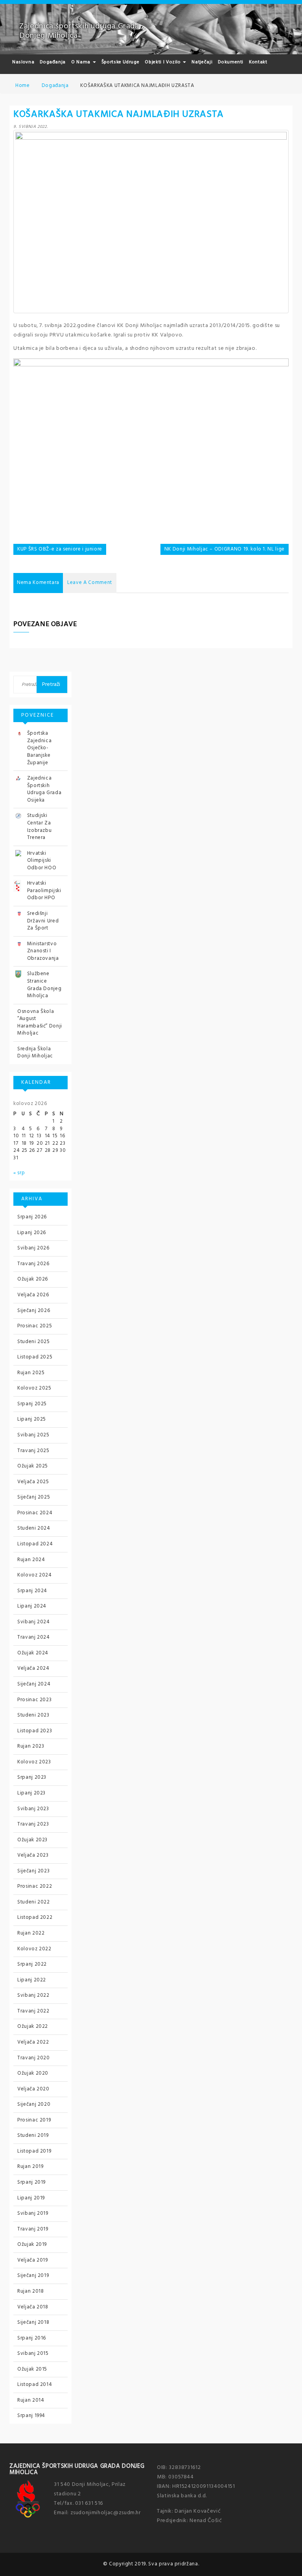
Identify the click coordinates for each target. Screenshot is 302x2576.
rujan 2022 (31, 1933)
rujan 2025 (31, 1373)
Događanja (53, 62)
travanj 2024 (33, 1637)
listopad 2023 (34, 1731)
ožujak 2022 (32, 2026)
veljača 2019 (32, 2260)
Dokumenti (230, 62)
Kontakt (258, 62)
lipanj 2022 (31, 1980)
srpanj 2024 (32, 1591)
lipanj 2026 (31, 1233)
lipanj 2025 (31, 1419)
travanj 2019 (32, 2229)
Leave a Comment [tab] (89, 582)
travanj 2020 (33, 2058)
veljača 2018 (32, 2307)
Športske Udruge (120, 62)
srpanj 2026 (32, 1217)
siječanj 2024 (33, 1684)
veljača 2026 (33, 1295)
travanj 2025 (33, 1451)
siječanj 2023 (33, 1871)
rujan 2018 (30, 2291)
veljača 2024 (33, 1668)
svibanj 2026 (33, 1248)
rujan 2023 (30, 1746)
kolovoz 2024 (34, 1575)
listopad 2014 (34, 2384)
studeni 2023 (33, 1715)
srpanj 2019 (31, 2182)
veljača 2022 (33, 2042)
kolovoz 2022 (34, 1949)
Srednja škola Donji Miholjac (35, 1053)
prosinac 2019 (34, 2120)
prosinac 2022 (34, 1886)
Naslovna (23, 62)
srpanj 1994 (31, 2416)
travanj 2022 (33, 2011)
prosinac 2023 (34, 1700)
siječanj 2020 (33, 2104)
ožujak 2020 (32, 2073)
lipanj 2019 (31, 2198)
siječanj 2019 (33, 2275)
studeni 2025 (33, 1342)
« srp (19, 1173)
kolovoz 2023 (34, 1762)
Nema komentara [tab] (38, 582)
--
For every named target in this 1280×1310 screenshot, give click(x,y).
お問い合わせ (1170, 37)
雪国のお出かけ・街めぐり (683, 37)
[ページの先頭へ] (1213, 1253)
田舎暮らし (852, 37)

### Requirement
In the material above, find each line containing the word "click" and copy it.

### Task output
Identify the click coordinates for each target. Screenshot is 302x2576.
For every named target in this 1280×1310 screenshot, give click(x,y).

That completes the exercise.